TASK LIST:
(a) Answer these questions using the commentary on Obama's electoral prospects:
(i) Whom does the commentary call "the blathering mess"?
(ii) Who was the last Democratic president to lose West Virginia in the general election?
(iii) Which state loved Bill Clinton, according to the commentary?
(b) Carry the commentary on Obama's electoral prospects forward from its final paragraph.

EXERCISE PASSAGE:
And so they slog on, slowly, toward Obama's seemingly inevitable nomination. And this inevitability too is a product of the straightjacket of race and gender and ethnicity in which the Democratic Party has voluntarily encased itself. Obama's candidacy has never been based in a political vision (since all the other candidates had the same vision), but rather on who he is and, by extension, who his supporters are. This means that ditching him now, even though his vulnerabilities in November have become apparent, would be more than a political disappointment for his minions, it would be a personal affront. It would be---RACISM!!! And we can't have that sort of thing in the Democratic Party, can we?

So it is, in this most Democratic of all election years, that the party is poised to nominate one of the very few Democrats who is capable of losing to the blathering mess that is John McCain. With six months left in this most supernatural of presidential elections, I don't presume to know the result. But looking at the map, it's hard to fathom where Obama is going to find 270 electoral votes.

Start with West Virginia, where Obama was shellacked in the recent primary. The last Democratic president who lost West Virginia in the general election was named Woodrow Wilson. It's almost impossible for a Democrat to be elected president without West Virginia, and Obama can't win there.

And the West Virginia problem is bigger than West Virginia, of course. Bitter, gun-totin', church-goin' Democrats can also be found in abundance in Pennsylvania, Ohio, Indiana, Michigan and Kentucky, all of which Obama lost and all of which are critical to a Democratic victory. (Kentucky loved Bill Clinton, by the way; they hate Obama.)

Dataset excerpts
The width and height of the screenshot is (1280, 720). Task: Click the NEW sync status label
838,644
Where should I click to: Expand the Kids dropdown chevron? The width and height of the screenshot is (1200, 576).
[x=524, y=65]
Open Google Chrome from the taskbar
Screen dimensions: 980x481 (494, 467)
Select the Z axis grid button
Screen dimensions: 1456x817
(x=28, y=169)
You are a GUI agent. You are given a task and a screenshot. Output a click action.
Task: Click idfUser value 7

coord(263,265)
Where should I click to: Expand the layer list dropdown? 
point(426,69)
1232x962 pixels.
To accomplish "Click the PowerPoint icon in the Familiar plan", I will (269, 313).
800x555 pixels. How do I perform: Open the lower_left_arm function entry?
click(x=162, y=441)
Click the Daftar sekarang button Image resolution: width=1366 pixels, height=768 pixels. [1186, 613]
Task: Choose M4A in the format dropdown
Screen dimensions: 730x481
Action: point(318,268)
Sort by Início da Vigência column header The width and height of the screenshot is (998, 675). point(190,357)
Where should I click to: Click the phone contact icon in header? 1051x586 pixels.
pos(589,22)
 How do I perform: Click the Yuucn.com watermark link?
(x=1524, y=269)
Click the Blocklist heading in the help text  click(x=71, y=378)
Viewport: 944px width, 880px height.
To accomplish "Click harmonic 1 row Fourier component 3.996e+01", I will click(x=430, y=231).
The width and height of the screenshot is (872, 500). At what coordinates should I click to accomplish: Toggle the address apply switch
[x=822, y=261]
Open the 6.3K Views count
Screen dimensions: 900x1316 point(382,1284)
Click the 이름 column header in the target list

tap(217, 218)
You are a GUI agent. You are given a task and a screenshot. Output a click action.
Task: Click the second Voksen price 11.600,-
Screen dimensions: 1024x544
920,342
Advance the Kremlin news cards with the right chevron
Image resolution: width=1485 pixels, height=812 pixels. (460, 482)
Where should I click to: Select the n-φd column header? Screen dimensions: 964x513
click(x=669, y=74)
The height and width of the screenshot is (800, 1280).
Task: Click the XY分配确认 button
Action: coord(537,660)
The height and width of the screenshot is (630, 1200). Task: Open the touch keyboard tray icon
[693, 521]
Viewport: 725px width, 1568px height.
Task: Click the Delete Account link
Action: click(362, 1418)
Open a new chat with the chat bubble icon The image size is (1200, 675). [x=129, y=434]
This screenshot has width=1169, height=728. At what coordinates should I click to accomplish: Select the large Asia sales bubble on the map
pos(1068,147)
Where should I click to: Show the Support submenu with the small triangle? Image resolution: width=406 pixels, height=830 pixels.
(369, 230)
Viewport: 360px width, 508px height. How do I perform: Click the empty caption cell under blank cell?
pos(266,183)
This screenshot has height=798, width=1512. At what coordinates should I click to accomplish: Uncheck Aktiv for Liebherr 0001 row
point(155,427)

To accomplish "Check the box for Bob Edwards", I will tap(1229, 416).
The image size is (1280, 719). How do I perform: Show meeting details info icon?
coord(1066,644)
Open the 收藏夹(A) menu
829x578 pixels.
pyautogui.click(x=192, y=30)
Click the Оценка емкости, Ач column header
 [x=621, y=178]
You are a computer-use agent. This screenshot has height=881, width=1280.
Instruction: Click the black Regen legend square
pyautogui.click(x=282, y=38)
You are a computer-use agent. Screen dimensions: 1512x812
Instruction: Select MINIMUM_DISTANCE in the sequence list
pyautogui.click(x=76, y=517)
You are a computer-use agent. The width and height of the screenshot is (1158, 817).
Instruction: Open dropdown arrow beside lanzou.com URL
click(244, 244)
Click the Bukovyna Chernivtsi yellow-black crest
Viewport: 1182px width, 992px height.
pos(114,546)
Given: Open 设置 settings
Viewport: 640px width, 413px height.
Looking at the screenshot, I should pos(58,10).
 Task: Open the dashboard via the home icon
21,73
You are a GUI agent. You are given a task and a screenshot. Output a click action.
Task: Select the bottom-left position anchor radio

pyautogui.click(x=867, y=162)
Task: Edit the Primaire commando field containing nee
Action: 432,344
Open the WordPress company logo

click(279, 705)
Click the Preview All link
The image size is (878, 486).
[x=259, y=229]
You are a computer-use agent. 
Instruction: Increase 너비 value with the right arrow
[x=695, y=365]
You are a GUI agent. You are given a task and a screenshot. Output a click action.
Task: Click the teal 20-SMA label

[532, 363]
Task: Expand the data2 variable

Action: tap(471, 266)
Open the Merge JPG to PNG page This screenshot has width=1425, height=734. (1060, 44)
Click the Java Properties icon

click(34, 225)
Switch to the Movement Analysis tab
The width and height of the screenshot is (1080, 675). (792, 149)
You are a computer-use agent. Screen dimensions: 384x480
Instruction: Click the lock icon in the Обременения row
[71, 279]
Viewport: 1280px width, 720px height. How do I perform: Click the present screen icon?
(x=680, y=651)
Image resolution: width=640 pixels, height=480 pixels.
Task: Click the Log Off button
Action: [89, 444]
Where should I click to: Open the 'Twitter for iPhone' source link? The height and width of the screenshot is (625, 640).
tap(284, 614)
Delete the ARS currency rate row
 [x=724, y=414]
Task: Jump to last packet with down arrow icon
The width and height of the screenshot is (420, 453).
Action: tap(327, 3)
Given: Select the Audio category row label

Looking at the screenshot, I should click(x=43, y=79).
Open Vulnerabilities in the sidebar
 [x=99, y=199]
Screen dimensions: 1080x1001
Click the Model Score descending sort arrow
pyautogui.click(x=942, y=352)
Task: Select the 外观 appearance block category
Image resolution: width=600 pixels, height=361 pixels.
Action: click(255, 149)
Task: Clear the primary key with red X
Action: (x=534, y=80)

RESULTS IN ORDER:
(a)
(i) John McCain
(ii) Woodrow Wilson
(iii) Kentucky

(b)
And then there's Florida, another critical state, which Obama lost handily in a record-turnout, perfectly fair primary that doesn't count. Jewish voters are deeply suspicious of a guy with links to Farrakhan (via Rev. Wright). Obama's desire to sit down for a chin-wag with Raoul Castro is not a popular position in Florida either.

In a general election, Obama is virtually certain to win New York, New Jersey, Connecticut, Rhode Island, D.C., Illinois, Washington, Oregon, California and Hawaii. That's 157 of the 270 he needs. Kerry also won Pennsylvania, Wisconsin, Minnesota, Michigan, New Hampshire, Vermont, Delaware, Maryland and Maine, and many of these are likely to remain in the Democratic column. But Kerry lost. Not only must Obama retain all the states Kerry won (and places like Pennsylvania and Michigan won't be easy), he must expand the base elsewhere. As more is learned about his background, however, the trend seems to be heading in the opposite direction.

But Obama may recover. And McCain can blow it (as he, at times, seems determined to do). I have little faith in election predictions at this point, including my own. My point is that the politicizing of group identity is cancer for our democracy, and it's been a cancer for the Democratic Party. It's the sort of factionalism the founding fathers did everything in their power to prevent, and the Democratic Party is a troubling example of how far this destructive process has gone. When months of primaries and televised "debates" are designed solely to divvy up the electorate into manageable little demographic cells and sort them into camps, what is left of the democratic process where free citizens weigh the arguments of the candidates on the issues of the day? Where are the hard questions from the peanut gallery? Where are the hecklers? Where is the point-counterpoint of finely-honed rhetoric and argument?

There used to be Democrats who favored a strong national defense. There used to be Democrats who had doubts about abortion. Believe it or not, there used to be Democrats who thought cutting taxes was sometimes a good idea. They tended to lose their arguments with other Democrats, but they existed, and they created a playing field on which important political questions could be discussed. And now they're gone, lost in the obsession with race and gender and class and religion and ethnicity, lost in the enraged cries of racism and sexism. This is not a healthy development, either for the Democratic Party or for America.